Collected data
══════════════════════════════
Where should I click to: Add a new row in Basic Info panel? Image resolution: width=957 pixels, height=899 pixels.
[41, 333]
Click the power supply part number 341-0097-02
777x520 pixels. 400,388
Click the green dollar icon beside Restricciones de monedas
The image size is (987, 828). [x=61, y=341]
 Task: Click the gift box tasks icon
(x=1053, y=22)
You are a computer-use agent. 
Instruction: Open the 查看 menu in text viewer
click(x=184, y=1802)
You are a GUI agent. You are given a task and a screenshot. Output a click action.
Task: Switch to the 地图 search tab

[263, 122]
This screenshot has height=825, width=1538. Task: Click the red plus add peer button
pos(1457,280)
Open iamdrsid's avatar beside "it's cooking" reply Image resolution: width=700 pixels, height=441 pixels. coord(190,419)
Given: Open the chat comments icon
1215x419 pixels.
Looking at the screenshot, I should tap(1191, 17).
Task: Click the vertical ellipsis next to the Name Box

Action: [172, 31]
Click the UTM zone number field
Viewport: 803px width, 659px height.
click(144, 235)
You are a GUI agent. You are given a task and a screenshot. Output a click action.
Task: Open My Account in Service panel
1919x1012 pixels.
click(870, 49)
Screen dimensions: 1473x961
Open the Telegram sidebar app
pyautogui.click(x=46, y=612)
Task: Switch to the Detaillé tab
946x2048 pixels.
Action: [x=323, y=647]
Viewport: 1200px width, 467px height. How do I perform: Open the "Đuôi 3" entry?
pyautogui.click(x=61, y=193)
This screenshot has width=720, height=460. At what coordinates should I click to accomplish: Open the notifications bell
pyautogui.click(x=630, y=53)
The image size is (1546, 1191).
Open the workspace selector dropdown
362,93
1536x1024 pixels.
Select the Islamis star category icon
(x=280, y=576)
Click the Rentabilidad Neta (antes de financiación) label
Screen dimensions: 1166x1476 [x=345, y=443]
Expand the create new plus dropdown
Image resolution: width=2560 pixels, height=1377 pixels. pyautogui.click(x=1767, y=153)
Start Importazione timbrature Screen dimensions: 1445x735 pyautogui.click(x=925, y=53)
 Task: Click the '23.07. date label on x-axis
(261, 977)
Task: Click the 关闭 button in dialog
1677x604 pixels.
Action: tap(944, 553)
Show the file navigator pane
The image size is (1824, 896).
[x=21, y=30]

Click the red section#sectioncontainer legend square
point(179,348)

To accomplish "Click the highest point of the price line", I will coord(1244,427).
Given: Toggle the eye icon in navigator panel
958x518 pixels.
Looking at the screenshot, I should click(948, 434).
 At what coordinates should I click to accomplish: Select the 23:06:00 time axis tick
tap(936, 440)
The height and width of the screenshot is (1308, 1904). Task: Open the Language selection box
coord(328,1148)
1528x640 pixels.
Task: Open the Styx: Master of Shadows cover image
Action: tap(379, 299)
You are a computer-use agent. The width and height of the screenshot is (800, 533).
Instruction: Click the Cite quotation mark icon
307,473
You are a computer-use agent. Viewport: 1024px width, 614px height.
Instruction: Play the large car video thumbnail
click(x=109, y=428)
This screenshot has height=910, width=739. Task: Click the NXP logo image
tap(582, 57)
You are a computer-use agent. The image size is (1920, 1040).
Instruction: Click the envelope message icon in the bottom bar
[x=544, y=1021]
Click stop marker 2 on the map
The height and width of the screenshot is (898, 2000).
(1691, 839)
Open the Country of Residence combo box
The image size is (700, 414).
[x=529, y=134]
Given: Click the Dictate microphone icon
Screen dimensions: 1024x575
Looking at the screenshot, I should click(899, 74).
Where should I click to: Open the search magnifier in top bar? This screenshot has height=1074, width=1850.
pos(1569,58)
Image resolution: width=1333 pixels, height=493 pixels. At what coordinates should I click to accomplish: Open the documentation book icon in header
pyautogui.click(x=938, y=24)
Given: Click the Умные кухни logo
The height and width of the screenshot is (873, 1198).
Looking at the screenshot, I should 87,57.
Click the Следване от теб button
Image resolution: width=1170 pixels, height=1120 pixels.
══════════════════════════════
Copy the stretch of the records above that runs from the line with "This screenshot has width=720, height=460." through the line with "You are a computer-use agent. The image". Both end lines belong in the copy, and nothing else does.

This screenshot has width=720, height=460. At what coordinates should I click to accomplish: Open the notifications bell
pyautogui.click(x=630, y=53)
The image size is (1546, 1191).
Open the workspace selector dropdown
362,93
1536x1024 pixels.
Select the Islamis star category icon
(x=280, y=576)
Click the Rentabilidad Neta (antes de financiación) label
Screen dimensions: 1166x1476 [x=345, y=443]
Expand the create new plus dropdown
Image resolution: width=2560 pixels, height=1377 pixels. pyautogui.click(x=1767, y=153)
Start Importazione timbrature Screen dimensions: 1445x735 pyautogui.click(x=925, y=53)
 Task: Click the '23.07. date label on x-axis
(261, 977)
Task: Click the 关闭 button in dialog
1677x604 pixels.
Action: tap(944, 553)
Show the file navigator pane
The image size is (1824, 896).
[x=21, y=30]

Click the red section#sectioncontainer legend square
point(179,348)

To accomplish "Click the highest point of the price line", I will coord(1244,427).
Given: Toggle the eye icon in navigator panel
958x518 pixels.
Looking at the screenshot, I should click(948, 434).
 At what coordinates should I click to accomplish: Select the 23:06:00 time axis tick
tap(936, 440)
The height and width of the screenshot is (1308, 1904). Task: Open the Language selection box
coord(328,1148)
1528x640 pixels.
Task: Open the Styx: Master of Shadows cover image
Action: tap(379, 299)
You are a computer-use agent. The width and height of the screenshot is (800, 533).
Instruction: Click the Cite quotation mark icon
307,473
You are a computer-use agent. Viewport: 1024px width, 614px height.
Instruction: Play the large car video thumbnail
click(x=109, y=428)
This screenshot has height=910, width=739. Task: Click the NXP logo image
tap(582, 57)
You are a computer-use agent. The image size is (1920, 1040).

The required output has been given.